=== Set of tasks ===
a: Answer these questions using the Good News thread:
(i) Until what month did the store originally say it would not get any Spilos?
(ii) What does piranha 13's store charge for a 1" spilo?
(iii) How much does Petzl88's store charge for a 1 incher?
b: Quote the Good News thread word for word from "## Petzl88 (Feb" up to and including "for 1 incher.".
c: Translate this sentence from the Good News thread into Spanish: "They originally told me they wouldn't get any until June."

=== Selected excerpt ===
★ ★ ★

# Good News



## piranha 13 (Feb 16, 2003)

I spoke with my LFS today and it turns out they are getting a shipment in of Spilos this week! They originally told me they wouldn't get any until June. I will post pics as soon as I can get my hands on a digital camera. :smile:


----------



## SnowCichlid. (Jan 10, 2003)

Glad to see someone is happy :smile:


----------



## NIKE (Jan 27, 2003)

great you sound pumped glad to see that


----------



## Petzl88 (Feb 5, 2003)

That is awesome! How many are you getting and what size are they? One of my lfs has 2 small 1 inch spilos. They're so cool. I think that I'm going to start a spilo tank. How much does your lfs charge for them? They're 45 here for 1 incher.


----------



## DiXoN (Jan 31, 2003)

good news enjoy and good luck
dixon


----------



## piranha 13 (Feb 16, 2003)

my lfs charges $35 for a 2"-3" and $25 for a 1".


----------



## Genin (Feb 4, 2003)

awesome







i can't wait until i am out of school and can start getting more Ps.

Joe


----------



## traumatic (Jan 29, 2003)

golds at lfs, (called gold pirahna, Spilo?)

but they are $10 for 1-2"


----------



## piranha 13 (Feb 16, 2003)

traumatic said:


> golds at lfs, (called gold pirahna, Spilo?)
> 
> but they are $10 for 1-2"


 geez only 10 bucks!!!!


----------

★ ★ ★

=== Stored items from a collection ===

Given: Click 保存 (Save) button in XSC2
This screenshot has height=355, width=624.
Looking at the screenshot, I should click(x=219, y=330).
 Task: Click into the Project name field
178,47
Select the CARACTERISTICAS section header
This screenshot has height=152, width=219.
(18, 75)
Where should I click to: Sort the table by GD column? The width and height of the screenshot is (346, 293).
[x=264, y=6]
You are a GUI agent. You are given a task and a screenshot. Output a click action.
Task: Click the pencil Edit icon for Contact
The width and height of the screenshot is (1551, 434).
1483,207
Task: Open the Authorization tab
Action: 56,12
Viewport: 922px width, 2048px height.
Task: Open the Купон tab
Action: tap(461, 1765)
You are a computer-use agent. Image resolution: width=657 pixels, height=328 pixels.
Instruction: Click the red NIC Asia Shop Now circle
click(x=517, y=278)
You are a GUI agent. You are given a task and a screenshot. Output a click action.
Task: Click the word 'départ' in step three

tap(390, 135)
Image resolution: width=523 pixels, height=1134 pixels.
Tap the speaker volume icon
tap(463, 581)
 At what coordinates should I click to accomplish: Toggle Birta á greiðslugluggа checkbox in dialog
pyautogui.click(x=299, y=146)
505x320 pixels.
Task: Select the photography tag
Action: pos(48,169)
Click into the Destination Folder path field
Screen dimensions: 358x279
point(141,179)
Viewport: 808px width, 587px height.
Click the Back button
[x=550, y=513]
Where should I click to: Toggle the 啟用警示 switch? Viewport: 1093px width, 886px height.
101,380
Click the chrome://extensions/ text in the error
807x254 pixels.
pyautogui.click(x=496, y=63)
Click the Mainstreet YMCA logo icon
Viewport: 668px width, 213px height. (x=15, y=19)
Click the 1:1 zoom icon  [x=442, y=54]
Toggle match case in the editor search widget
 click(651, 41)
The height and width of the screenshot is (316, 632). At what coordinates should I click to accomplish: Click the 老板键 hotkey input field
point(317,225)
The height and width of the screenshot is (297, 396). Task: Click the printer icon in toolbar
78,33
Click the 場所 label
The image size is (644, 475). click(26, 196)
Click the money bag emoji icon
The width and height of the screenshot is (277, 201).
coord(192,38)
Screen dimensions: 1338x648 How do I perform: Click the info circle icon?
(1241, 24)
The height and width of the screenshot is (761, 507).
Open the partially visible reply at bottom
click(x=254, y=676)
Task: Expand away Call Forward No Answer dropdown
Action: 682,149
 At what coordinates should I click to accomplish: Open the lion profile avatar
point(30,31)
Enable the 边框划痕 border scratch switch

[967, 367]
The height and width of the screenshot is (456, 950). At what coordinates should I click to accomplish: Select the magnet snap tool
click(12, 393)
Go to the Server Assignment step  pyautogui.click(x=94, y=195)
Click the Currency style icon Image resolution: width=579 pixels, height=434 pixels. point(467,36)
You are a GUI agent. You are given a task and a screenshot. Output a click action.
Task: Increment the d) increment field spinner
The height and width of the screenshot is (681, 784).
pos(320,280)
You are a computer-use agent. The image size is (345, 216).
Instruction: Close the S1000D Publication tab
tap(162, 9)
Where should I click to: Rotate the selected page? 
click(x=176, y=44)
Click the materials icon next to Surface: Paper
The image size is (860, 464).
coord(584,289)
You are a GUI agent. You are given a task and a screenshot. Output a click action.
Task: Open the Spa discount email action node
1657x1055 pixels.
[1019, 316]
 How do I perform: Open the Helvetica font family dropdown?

★ ★ ★

=== Answers ===
a:
(i) June
(ii) $25
(iii) 45

b:
## Petzl88 (Feb 5, 2003)

That is awesome! How many are you getting and what size are they? One of my lfs has 2 small 1 inch spilos. They're so cool. I think that I'm going to start a spilo tank. How much does your lfs charge for them? They're 45 here for 1 incher.

c: Al principio me dijeron que no recibirían ninguno hasta junio.